Cette stratégie qui, bien que dangereuse, sous-entend une volonté de partage de l'électorat sur la base de l'appartenance religieuse, avec comme hypothèse que si Ouattara se décidait enfin à se présenter, il pourrait engranger une part substantielle de l'électorat du bastion musulman ; et cela pourrait s'avérer insuffisant pour gagner dans l'hypothèse d'une validation des autres candidatures en puissance. On le voit bien, cette veillée d'armes rappelle un passé récent qui a plongé la Côte d'Ivoire dans une longue période trouble qui ne s'est d'ailleurs pas totalement estompée. La nouveauté aujourd'hui , c'est bien l'implication du Nonce, et en faveur d'une partie des protagonistes du jeu politique.
Le message, comme on pouvait s'y attendre, a été bien décrypté par l'opposition qui, aujourd'hui, travaille à trouver un cadre concerté de lutte pour la conquête du pouvoir, aux mains du RHDP. C'est le sens qu'il faut donner à la concertation initiée le 28 janvier 2025 à Marcory par les jeunes députés et sénateurs du PDCI (dirigé par Tidjane Thiam) et du PPA-CI (de Laurent Gbagbo) .
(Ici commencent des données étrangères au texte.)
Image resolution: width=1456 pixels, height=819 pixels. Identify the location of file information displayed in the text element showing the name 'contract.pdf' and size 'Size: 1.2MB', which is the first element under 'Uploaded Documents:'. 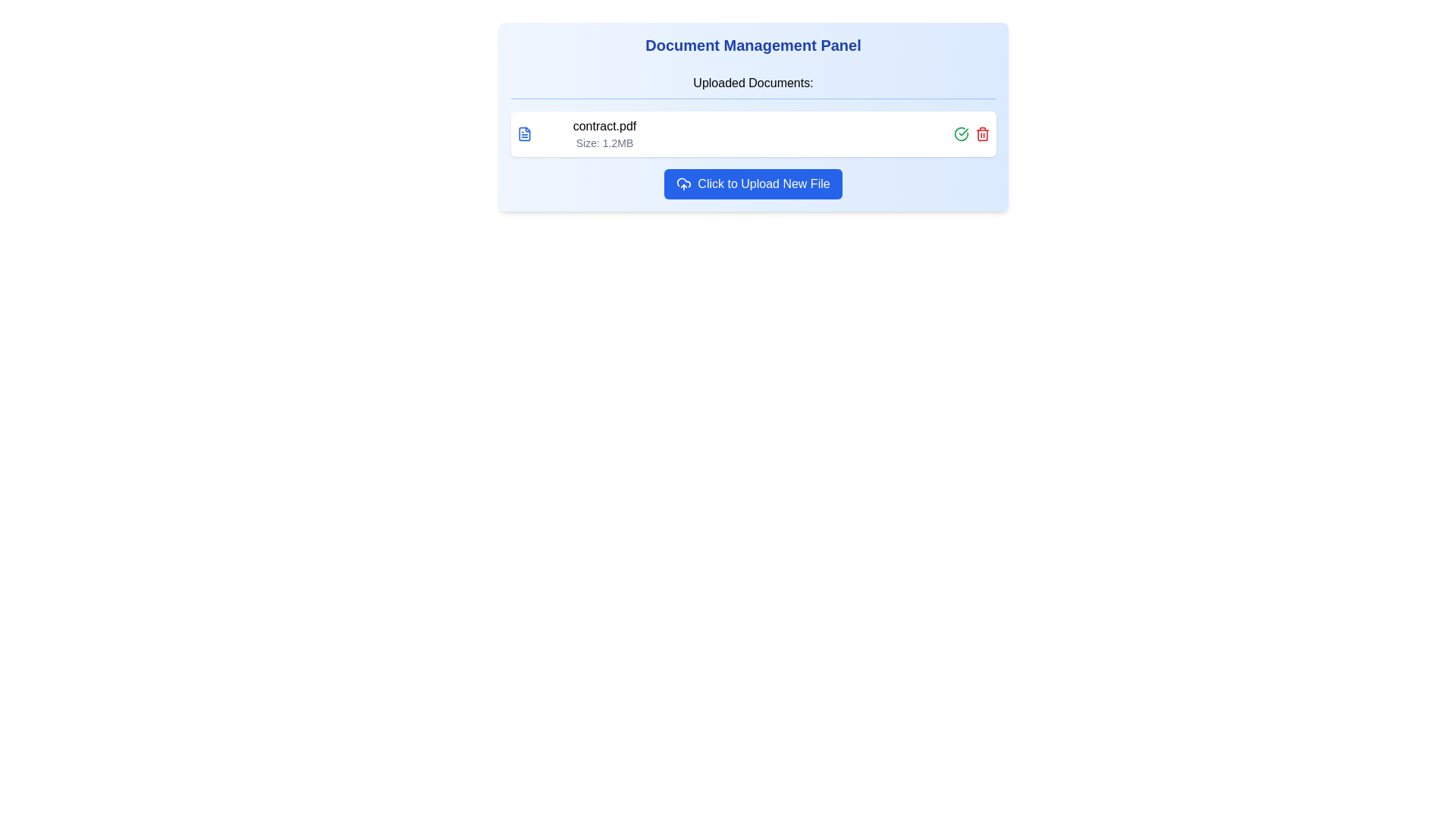
(593, 133).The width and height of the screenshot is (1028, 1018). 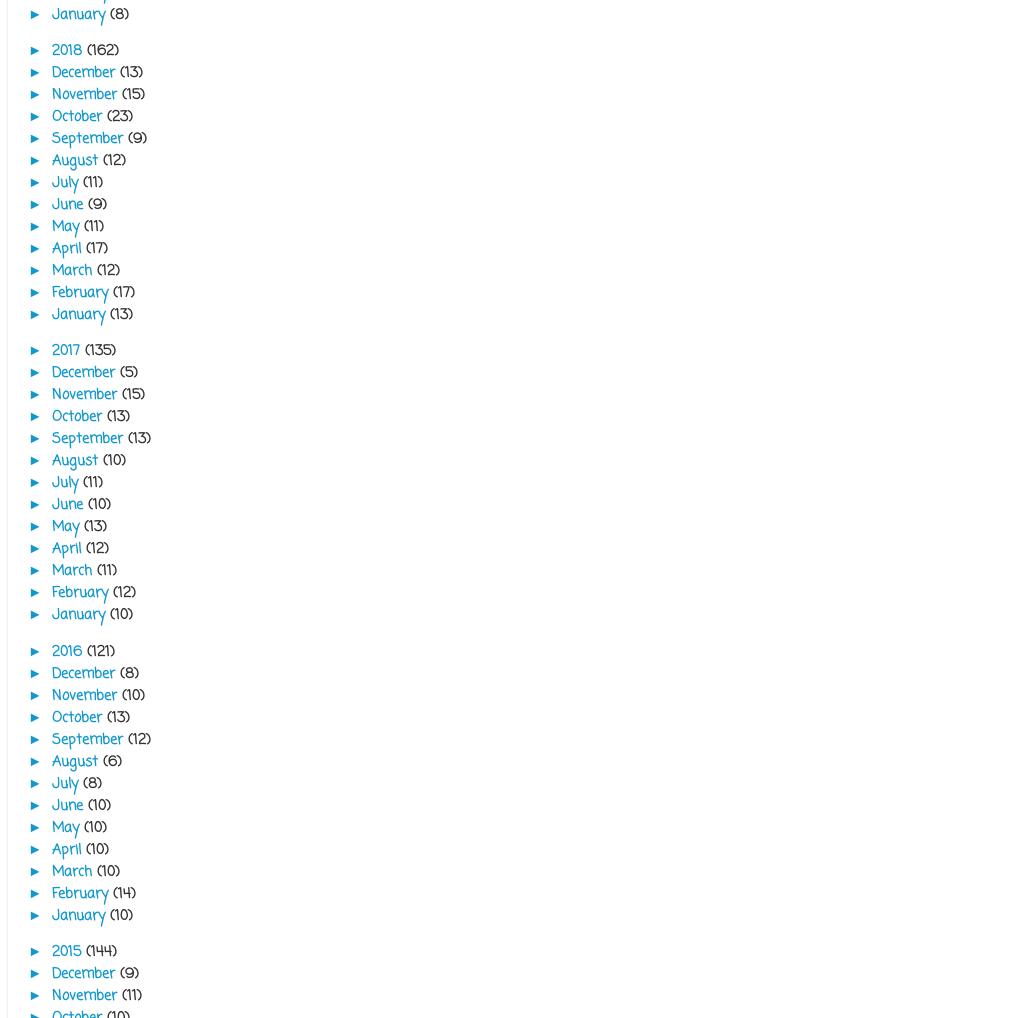 What do you see at coordinates (99, 650) in the screenshot?
I see `'(121)'` at bounding box center [99, 650].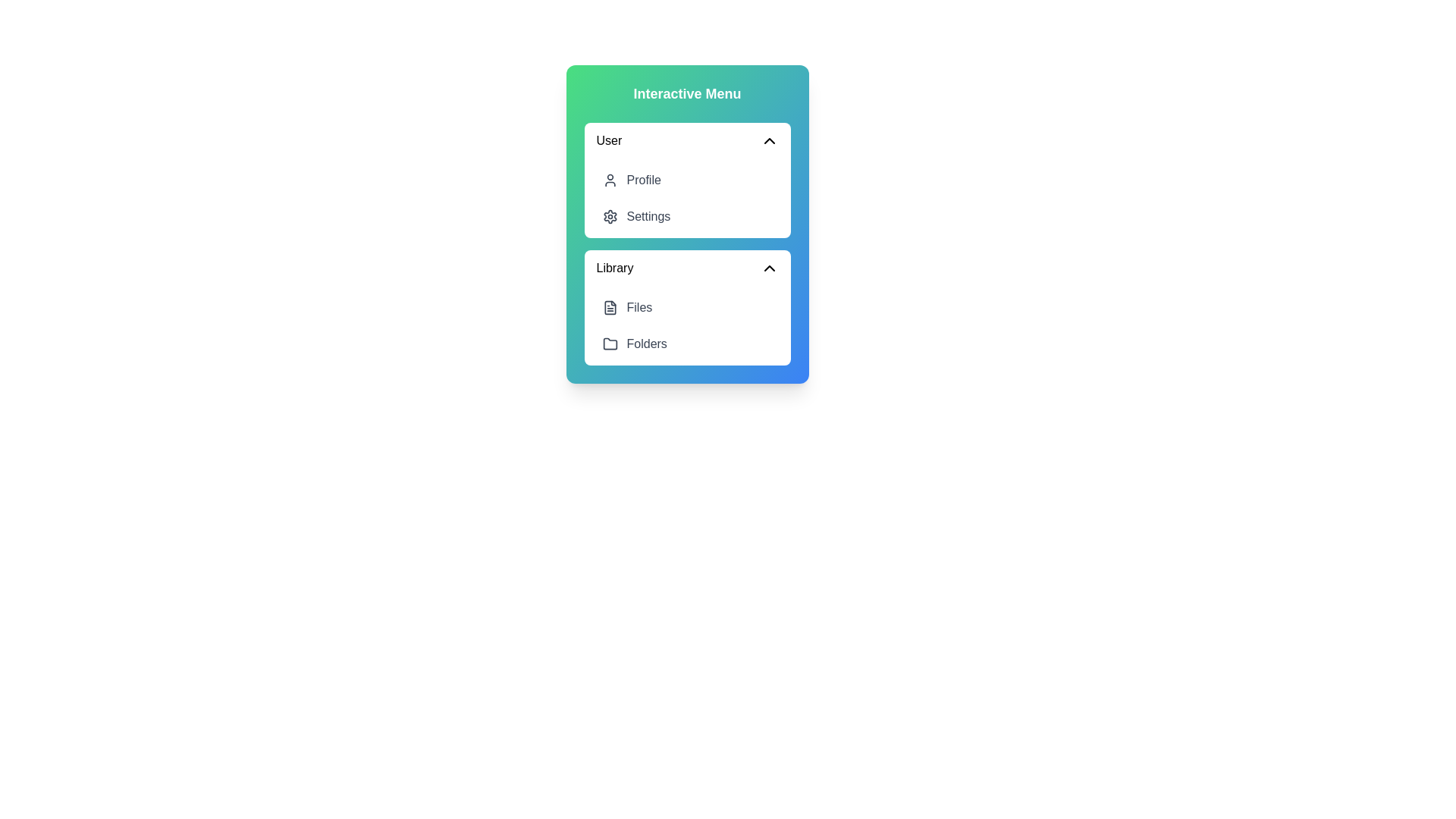  I want to click on the menu item Folders within the NestedDashboardMenu component, so click(686, 344).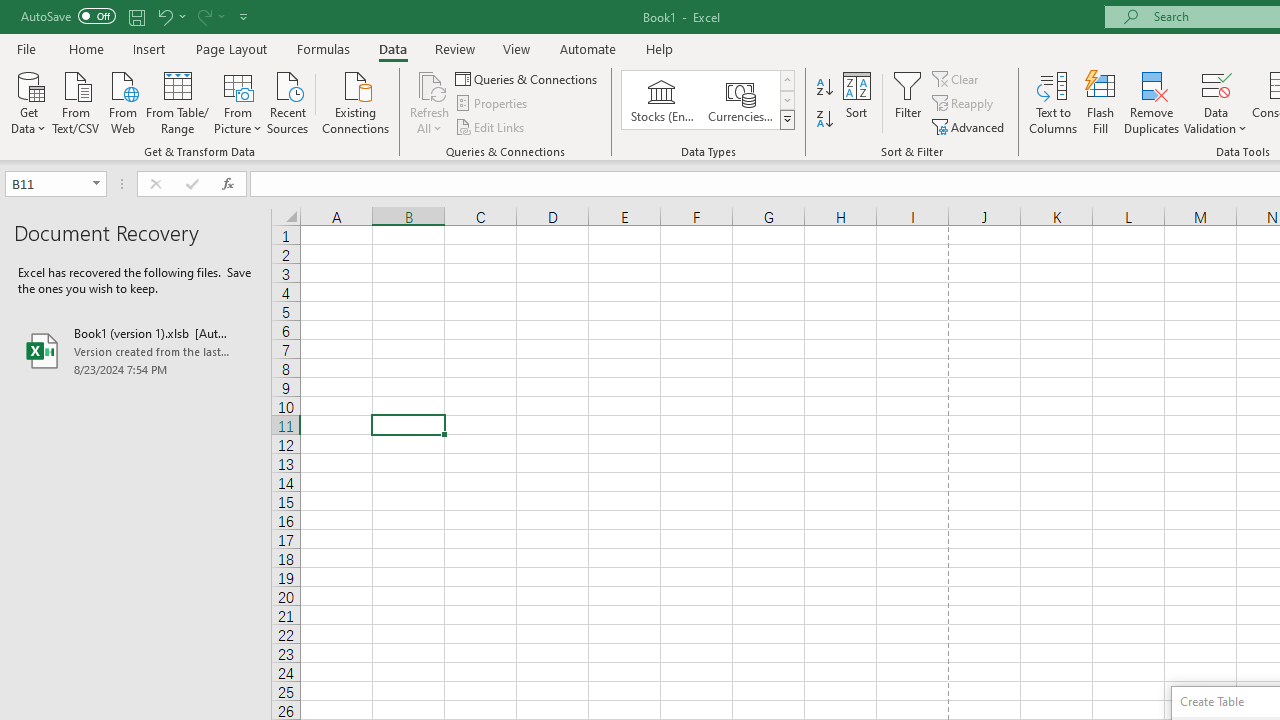 This screenshot has height=720, width=1280. Describe the element at coordinates (121, 101) in the screenshot. I see `'From Web'` at that location.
Pour eux, « l'objectif final, c'est faire en sorte que cette année 2025, nous mettions fin à la souffrance des Ivoiriens en changeant le régime que nous avons en Côte d'Ivoire. C'est dans ce cadre que nous allons faire nos réflexions, tout en soulignant que l'initiative vient de nous-mêmes, et il est important que nous le précisions pour éviter les amalgames». Cela a le mérite d'être clair. Les jeunes poussent à la roue pour aller vers une jonction PDCI/PPA-CI. Une telle alliance, si elle se matérialisait, changerait complètement la donne politique. Octobre 2025, c'est dans Neuf (9) mois, il est vrai que d'ici là, il y a du chemin.